__ABOUT THIS TASK__: Copy exactly, please, the lines of the data from its start through the line containing "Given: Open the 套餐配置 package icon".

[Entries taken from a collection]
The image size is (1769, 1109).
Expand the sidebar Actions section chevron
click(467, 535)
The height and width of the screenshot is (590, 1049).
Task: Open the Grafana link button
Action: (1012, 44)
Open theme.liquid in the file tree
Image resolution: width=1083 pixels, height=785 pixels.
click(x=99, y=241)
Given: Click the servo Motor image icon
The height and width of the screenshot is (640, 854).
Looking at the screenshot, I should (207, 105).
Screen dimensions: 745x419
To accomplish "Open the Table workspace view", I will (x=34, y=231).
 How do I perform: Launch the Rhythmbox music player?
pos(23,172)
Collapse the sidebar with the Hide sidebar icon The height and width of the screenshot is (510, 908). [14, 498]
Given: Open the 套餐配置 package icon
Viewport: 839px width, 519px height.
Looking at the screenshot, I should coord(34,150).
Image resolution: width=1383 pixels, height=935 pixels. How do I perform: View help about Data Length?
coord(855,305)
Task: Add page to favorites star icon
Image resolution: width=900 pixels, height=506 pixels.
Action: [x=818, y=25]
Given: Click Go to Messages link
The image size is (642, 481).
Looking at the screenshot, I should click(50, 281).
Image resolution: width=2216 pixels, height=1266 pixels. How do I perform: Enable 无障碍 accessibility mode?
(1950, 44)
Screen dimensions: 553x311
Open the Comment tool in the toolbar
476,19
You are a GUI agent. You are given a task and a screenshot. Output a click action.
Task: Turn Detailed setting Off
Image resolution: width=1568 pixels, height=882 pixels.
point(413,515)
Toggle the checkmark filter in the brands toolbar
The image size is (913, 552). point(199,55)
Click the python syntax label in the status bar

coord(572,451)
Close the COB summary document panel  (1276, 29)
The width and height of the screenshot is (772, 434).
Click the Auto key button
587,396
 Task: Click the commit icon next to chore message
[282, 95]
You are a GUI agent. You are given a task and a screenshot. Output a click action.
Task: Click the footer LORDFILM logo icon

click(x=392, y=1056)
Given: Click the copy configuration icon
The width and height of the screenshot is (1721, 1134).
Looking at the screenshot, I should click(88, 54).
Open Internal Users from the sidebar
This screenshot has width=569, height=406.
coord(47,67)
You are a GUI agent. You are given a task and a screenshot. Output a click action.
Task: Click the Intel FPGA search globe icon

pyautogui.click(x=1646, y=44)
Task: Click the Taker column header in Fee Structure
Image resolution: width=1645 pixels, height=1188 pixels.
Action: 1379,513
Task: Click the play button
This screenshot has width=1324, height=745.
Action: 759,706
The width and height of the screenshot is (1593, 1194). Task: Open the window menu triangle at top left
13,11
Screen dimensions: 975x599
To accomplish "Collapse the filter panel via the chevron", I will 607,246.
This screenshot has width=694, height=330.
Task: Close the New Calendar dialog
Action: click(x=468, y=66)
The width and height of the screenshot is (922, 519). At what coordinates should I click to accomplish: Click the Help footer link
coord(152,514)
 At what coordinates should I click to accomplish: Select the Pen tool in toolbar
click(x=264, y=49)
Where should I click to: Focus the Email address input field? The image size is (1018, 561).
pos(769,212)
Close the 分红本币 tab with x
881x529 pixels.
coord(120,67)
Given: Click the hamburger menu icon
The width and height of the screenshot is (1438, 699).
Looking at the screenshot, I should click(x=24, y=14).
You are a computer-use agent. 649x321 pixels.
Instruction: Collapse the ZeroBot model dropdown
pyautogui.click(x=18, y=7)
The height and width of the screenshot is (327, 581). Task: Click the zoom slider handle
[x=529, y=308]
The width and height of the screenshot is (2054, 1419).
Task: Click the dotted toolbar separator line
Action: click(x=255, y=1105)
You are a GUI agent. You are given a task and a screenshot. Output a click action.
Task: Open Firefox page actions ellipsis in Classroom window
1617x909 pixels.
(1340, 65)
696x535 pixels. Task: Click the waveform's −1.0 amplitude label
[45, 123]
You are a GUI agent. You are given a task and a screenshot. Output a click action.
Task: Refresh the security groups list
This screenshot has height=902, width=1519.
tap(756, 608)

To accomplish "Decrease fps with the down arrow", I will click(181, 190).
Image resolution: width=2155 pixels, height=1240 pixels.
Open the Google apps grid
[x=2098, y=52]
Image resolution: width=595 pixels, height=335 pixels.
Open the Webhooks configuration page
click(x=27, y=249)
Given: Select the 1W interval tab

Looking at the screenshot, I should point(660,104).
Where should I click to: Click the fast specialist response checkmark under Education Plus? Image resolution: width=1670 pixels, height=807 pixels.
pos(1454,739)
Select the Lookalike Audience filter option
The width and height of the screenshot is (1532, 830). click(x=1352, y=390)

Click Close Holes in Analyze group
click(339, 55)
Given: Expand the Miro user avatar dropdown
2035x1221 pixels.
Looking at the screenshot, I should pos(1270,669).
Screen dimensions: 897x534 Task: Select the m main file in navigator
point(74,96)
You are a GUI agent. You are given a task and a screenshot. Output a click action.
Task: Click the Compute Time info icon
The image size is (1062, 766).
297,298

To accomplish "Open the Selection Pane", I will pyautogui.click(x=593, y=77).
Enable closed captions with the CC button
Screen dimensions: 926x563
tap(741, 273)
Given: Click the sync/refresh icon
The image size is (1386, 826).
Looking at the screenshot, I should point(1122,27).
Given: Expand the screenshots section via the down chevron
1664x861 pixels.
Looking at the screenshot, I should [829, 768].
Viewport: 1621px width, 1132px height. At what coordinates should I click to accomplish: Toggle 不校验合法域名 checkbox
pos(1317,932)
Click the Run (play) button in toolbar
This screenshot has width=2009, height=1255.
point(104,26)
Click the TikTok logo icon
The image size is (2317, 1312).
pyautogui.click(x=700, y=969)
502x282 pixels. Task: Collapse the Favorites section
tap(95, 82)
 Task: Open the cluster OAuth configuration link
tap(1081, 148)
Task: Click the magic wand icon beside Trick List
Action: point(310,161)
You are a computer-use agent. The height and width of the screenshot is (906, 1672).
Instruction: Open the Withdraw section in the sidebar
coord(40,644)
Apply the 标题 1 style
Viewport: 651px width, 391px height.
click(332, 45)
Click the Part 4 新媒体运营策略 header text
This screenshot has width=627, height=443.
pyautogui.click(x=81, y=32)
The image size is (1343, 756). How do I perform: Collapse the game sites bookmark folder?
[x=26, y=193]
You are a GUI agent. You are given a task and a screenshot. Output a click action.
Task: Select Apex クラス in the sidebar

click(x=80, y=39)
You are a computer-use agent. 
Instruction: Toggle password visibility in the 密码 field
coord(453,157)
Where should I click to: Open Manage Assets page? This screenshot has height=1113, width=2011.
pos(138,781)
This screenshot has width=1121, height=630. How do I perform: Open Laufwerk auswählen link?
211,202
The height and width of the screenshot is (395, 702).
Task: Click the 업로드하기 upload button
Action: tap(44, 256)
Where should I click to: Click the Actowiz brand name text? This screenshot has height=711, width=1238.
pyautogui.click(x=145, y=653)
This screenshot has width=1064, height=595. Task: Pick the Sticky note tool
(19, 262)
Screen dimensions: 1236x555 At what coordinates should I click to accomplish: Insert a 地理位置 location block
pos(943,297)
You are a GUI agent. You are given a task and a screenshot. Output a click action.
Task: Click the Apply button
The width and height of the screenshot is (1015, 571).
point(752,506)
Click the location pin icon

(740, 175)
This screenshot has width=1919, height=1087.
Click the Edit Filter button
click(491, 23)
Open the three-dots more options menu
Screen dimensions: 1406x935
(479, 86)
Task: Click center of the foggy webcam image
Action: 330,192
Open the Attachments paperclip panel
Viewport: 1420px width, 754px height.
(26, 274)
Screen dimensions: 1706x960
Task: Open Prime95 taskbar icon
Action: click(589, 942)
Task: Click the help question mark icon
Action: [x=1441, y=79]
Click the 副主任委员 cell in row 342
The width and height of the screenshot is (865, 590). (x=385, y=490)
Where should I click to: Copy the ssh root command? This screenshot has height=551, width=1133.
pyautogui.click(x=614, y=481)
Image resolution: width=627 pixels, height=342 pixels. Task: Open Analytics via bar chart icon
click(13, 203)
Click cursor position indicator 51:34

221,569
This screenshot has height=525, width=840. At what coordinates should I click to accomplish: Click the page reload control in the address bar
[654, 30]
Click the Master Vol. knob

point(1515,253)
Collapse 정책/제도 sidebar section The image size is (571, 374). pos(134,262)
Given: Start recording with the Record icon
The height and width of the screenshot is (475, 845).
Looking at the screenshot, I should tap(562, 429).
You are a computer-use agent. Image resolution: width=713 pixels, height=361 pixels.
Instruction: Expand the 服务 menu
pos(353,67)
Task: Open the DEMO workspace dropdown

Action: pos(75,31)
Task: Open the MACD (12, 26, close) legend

__RESPONSE TO THIS EXERCISE__:
The image size is (1769, 1109).
Expand the sidebar Actions section chevron
click(467, 535)
The height and width of the screenshot is (590, 1049).
Task: Open the Grafana link button
Action: (1012, 44)
Open theme.liquid in the file tree
Image resolution: width=1083 pixels, height=785 pixels.
click(x=99, y=241)
Given: Click the servo Motor image icon
The height and width of the screenshot is (640, 854).
Looking at the screenshot, I should (207, 105).
Screen dimensions: 745x419
To accomplish "Open the Table workspace view", I will (x=34, y=231).
 How do I perform: Launch the Rhythmbox music player?
pos(23,172)
Collapse the sidebar with the Hide sidebar icon The height and width of the screenshot is (510, 908). [14, 498]
Given: Open the 套餐配置 package icon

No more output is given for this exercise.